◆ EXCERPT TO READ:
◇ ◇ ◇ ◇ ◇ ◇ ◇
Side A: departure of Amphiaraos, who wears a corslet and pilos-shaped helmet, holding a spear in his left hand, his right arm on his hip, looking towards Eriphyle, his wife, who hands him his sword whilst holding up her garment to conceal the necklace of Harmonia. His naked son, Alkmeon, (pubic hair indicated) clings to his father's arem to dissuade him from leaving. To the right of Amphiaraos stand a youthful spear-bearer, wearing a skin cloak, high boots and a pack behind his neck, his right forefinger raised. In the field between the heads of Amphiaraos and Eriphyle, is the inscription KALOIS

Side B: a bearded draped man standing between two women.
◇ ◇ ◇ ◇ ◇ ◇ ◇
◆ TASK INPUT:

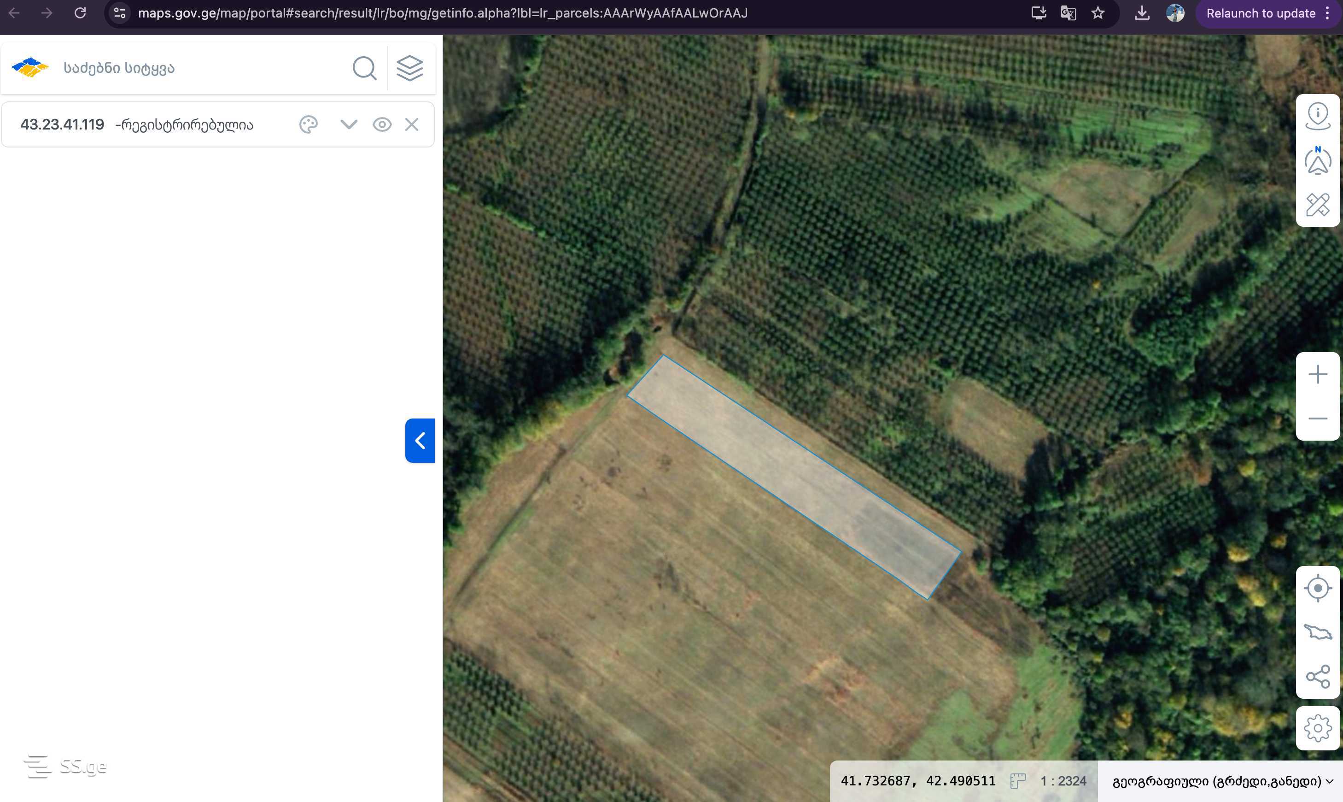Show full extent of Georgia
This screenshot has height=802, width=1343.
[x=1318, y=632]
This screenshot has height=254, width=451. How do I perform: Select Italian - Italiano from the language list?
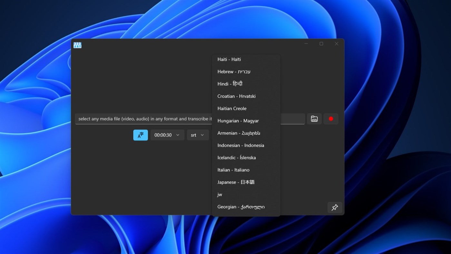233,170
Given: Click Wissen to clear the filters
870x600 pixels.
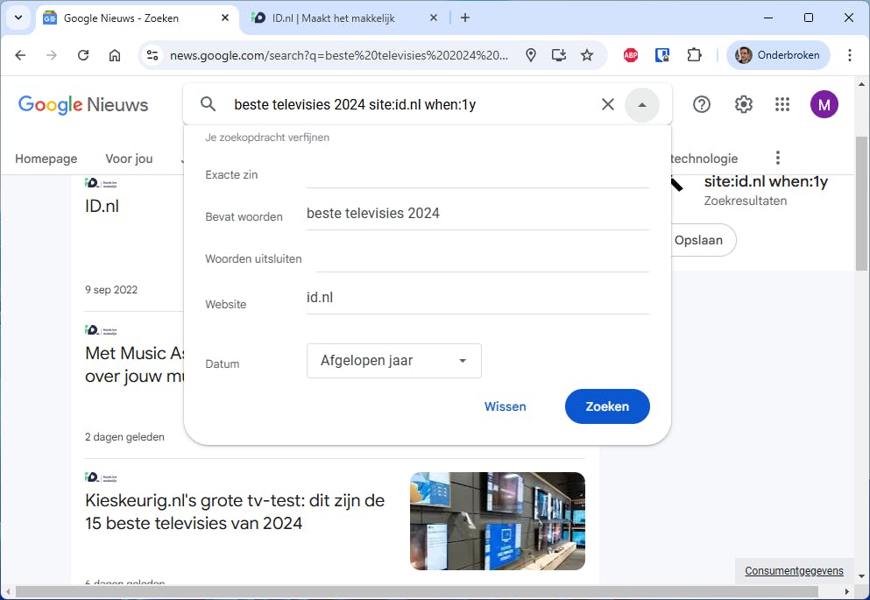Looking at the screenshot, I should pyautogui.click(x=505, y=406).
◇ ◇ ◇ ◇ ◇ ◇ ◇
◆ JOBS:
A - Rewrite the eight lines of entries about locating spots on screenshots as a Markdown table with the columns "Row" and "Entry line," one row per line, leaving out blank lines. Omit the pictures.
B - Extend the vase description of the departure of Amphiaraos, beginning after its last sentence.

◆ OUTPUTS FOR THE TASKS:
A -
| Row | Entry line |
|---|---|
| 1 | Show full extent of Georgia |
| 2 | This screenshot has height=802, width=1343. |
| 3 | [x=1318, y=632] |
| 4 | This screenshot has height=254, width=451. How do I perform: Select Italian - Italiano from the language list? |
| 5 | 233,170 |
| 6 | Given: Click Wissen to clear the filters |
| 7 | 870x600 pixels. |
| 8 | Looking at the screenshot, I should pyautogui.click(x=505, y=406). |

B -
Asymmetrical palmette scrolls and bud under each handle

Condition: intact

13½in. (34.4cm.) high

Lot Essay

BIBLIOGRAPHY:
Found in Camarina, Spadaro collection in Scicli. Benndorf, Archaölogische Anzeiger, 1867, 115; id., Griechische und sicilischer Vasenbilder, 84, pl. 39, no. 1, where the vase is called a hydria; Beazley, ARV2, 1121, no. 19, "shape unknown ... Recalls the Nausicaa Painter"; Cahn, Antike Vasen, Sonderliste R, Dezember 1977, 22, no. 59, pl. 54; I. Krauskopf, LIMC, I, 703, no. 73a and pl. 569 (sv Amphiaraos); O. Touchefeu-Meynier, LIMC, I, 769, no. 1 (sv Andromache). An alternative interpretation of this scene is Hector, Andromache and Astyanax.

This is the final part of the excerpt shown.